Thursday, July 21, 2011

Saving Someone's Bacon

Piglets are among the cutest of baby animals. No, really. Go find some and coo over them.
I can guess what prompted this campaign: increased public attention on the treatment of pigs in confined systems, with pictures like these readily available on the internet, and stories about the Manitoba barn fire that killed 7500 pigs hitting close to home.

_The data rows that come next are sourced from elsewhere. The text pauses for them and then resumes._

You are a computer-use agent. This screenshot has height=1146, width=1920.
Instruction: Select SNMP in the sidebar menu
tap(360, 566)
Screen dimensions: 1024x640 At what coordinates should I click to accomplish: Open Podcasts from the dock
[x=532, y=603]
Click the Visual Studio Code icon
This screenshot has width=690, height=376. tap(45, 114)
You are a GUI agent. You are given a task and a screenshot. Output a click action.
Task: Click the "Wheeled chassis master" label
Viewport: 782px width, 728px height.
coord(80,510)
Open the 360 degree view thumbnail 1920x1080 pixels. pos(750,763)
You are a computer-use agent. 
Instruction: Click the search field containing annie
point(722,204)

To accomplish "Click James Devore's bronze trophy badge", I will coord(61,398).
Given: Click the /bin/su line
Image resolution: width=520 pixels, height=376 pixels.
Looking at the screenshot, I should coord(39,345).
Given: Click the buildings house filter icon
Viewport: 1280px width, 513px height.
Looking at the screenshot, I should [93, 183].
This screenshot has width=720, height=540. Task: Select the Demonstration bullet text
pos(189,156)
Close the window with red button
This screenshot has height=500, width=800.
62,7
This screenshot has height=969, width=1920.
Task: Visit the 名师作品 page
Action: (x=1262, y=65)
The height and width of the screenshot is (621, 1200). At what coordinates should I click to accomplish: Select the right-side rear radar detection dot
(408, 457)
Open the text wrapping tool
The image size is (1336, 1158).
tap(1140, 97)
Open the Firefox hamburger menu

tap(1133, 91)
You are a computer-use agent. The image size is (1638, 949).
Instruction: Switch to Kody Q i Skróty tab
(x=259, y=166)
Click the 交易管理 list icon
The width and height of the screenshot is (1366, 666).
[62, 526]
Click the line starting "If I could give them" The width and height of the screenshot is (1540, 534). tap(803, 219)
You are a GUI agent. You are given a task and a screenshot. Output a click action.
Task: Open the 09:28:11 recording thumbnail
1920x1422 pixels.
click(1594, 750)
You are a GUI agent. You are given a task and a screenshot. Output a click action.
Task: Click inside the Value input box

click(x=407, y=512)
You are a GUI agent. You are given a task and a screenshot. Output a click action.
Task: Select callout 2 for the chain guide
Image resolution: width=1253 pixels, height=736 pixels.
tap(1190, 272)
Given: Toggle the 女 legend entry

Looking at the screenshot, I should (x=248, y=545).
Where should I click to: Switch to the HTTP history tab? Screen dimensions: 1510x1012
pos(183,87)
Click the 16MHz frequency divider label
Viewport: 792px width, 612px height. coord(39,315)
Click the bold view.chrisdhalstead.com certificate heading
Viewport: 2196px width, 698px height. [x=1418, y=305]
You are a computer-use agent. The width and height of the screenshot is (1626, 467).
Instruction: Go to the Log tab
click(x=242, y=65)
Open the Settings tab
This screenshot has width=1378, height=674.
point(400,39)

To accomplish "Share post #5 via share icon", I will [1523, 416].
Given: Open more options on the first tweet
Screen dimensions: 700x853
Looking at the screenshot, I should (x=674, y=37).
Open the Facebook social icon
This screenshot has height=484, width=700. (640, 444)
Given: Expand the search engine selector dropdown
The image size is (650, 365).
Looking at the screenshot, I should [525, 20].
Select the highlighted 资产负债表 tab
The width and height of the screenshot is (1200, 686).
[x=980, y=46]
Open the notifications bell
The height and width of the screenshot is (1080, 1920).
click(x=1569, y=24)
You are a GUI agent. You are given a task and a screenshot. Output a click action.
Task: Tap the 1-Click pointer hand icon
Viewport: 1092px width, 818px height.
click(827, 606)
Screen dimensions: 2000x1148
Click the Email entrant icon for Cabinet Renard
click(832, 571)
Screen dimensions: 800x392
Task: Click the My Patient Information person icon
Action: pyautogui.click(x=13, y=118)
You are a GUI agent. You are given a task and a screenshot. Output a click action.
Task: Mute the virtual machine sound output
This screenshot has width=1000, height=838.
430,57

According to the Encyclopedia of Saskatchewan, the swine industry in Saskatchewan produces about  two million market hogs a year and employs about 8,000 people. "To put pig production into perspective on a local level," the article's writer says, "a typical 1,200 sow barn farrow-to-finish uses 8,600 acres of feed grains annually, provides employment for ten full-time and five indirect personnel, has annual sales revenues of $5 million, and provides nutrients in the form of manure to 3,600 acres over a three-year nutrient management program."

I'm more familiar with other aspects of the hog industry in Saskatchewan.
Like the fact that in 1976 there were 12,246 farms raising pigs in Saskatchewan and by 2006 there were only 930. In 1976, 85% of the pigs were raised on farms with 2,600 or fewer animals. By 2006 over 90% were raised on farms with over 2,600 pigs.

Like the fact that Big Sky Farms, Saskatchewan's largest hog producer, applied for creditor protection in 2009, 90 million dollars in debt, and ended up repaying farmers whom it owed more than $4,000 (for purchases such as feed) 10 cents on the dollar. Oh, and if you were ruined by their bankruptcy? Maybe you can get a job - they're hiring. And don't worry - the more dangerous, low-paying jobs in the sector will probably go to immigrants.

Like the fact that intensive hog operations contribute disproportionately to water pollution, as Manitoba has found: this year's rapid algae blooms on Lake Winnipeg resulting in the Manitoba government tightening hog-industry regulation. Increased phosphorous levels are entering the lake from livestock farming, pollution from cities and through wetland loss. "Phosphorous levels in the lake are now worse than they were in Lake Erie when people were describing that lake as dead," said Dr. Peter Leavitt at the conclusion of his five-year study of the problem.

I think the hog industry has a ways to go to counter these perceptions. Perhaps by changing the facts. I'd like to see them go that distance!